US Representative Joe Barton, a Texas Republican, has introduced a new Internet Poker Freedom Act of 2013 in Congress. The bill was introduced yesterday and immediately referred to two separate House committees, Energy & Commerce and Financial Services.
Barton introduced a similar poker-only bill back in 2011, amid a much busier legislative look at online gambling that included multiple efforts by Barney Frank and the much-discussed Reid-Kyl effort, which failed late last year.
This bill is similar in many respects to Barton’s earlier effort though a handful of elements are worth mentioning here, even if the bill is unlikely to escape from committee. I’ve skimmed the majority of the 102-page bill already, which references most preexisting legislation, including UIGEA, and also brings up the United States v. DiCristina judgment in favor of its proclamation that poker is a game of skill and thus deserves special consideration and protection from Congress.
Barton’s bill is notable in that it includes opt-outs for both states and tribal nations, with tribal sovereignty superceding state law in cases where they might conflict. For example, if a state opts out, but a tribal nation within that state opts to offer online poker, then they would be allowed to include the residents of their reservation land in the area deemed open for marketing and use of online poker.
Also, all areas of the United States would be assumed opted in until and unless opted out in writing to the Commerce Department, under which Barton’s proposed Office of Internet Poker Oversight would fall. Any site licensed at the federal level would then be able to offer online poker to all US citizens not living in jurisdictions which have expressly opted out.
The Barton bill does include a five-year “bad actor” provision for previous US-facing operators, but since the language in the initial bill currently goes into effect for those “convicted” of a crime related to online gambling, it’s toothless in its current form. Major overseas operators such as PokerStars and PartyPoker would not be affected under the initial language as proposed.

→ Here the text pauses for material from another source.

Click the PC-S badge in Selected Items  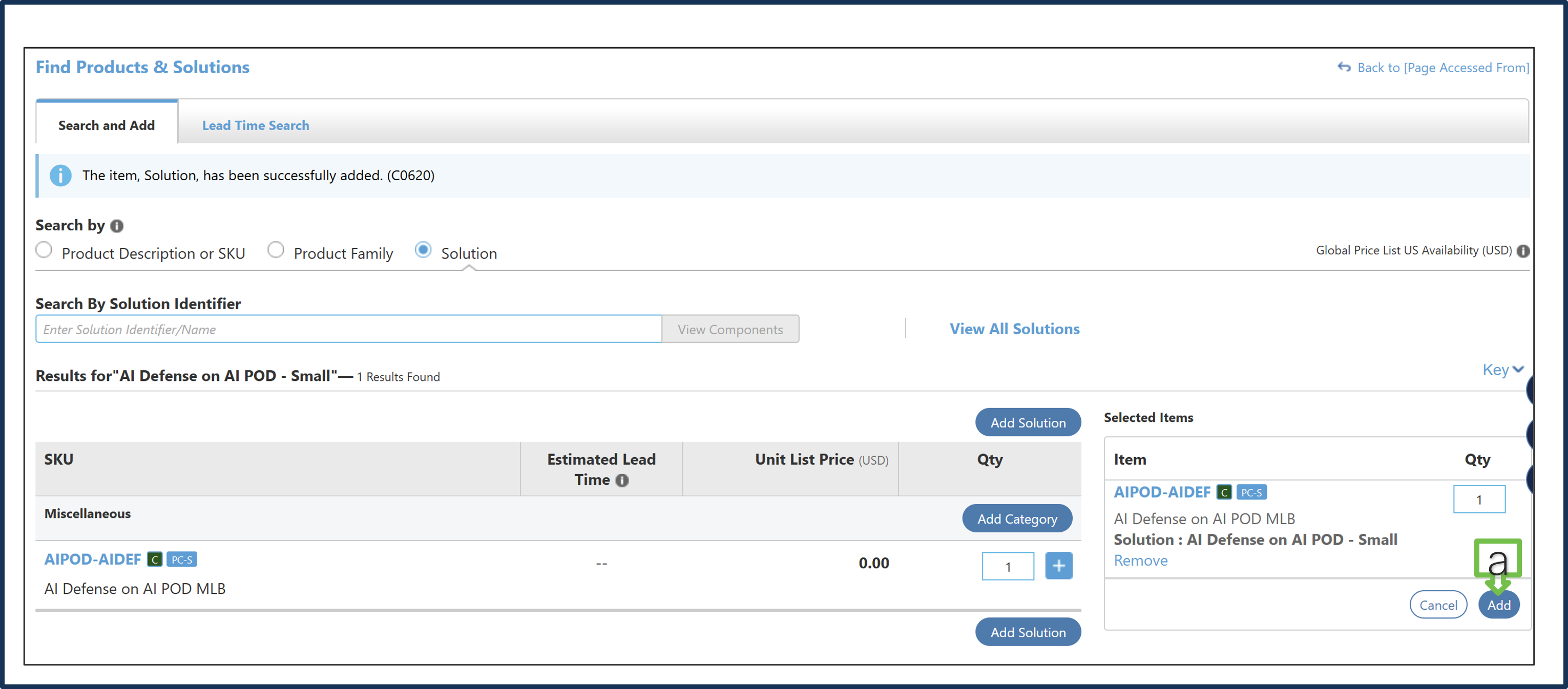point(1251,492)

One interesting aspect is that the bill includes a ban on credit-card processing in conjunction with online poker. This is certainly a nod to both problem-gambling considerations and to banks, the latter connected to the high rate of charge-backs connected to credit-card use online in the past. While some of the bill’s poker-industry analysts have already decried this inclusion, this may be a case where discretion is the battle part of valor, and that such an inclusion likely increases the slim chance a bill like this might have of garnering mainstream approval.
And those chances are slim. GovTrack.us puts the bill’s chances at 11% of getting out of committee, and just 2% of becoming law, slightly lower than the 11% and 3% rates for House legislation on average. Given such legislation’s previous poor track record and the fact that most focus on online-gambling laws has shifted to the states, this one probably represents an exercise in well-intended futility.
We’ll keep an eye on it, but it’s a heavy favorite to do what Barton’s 2011 effort did: Die quietly in committee.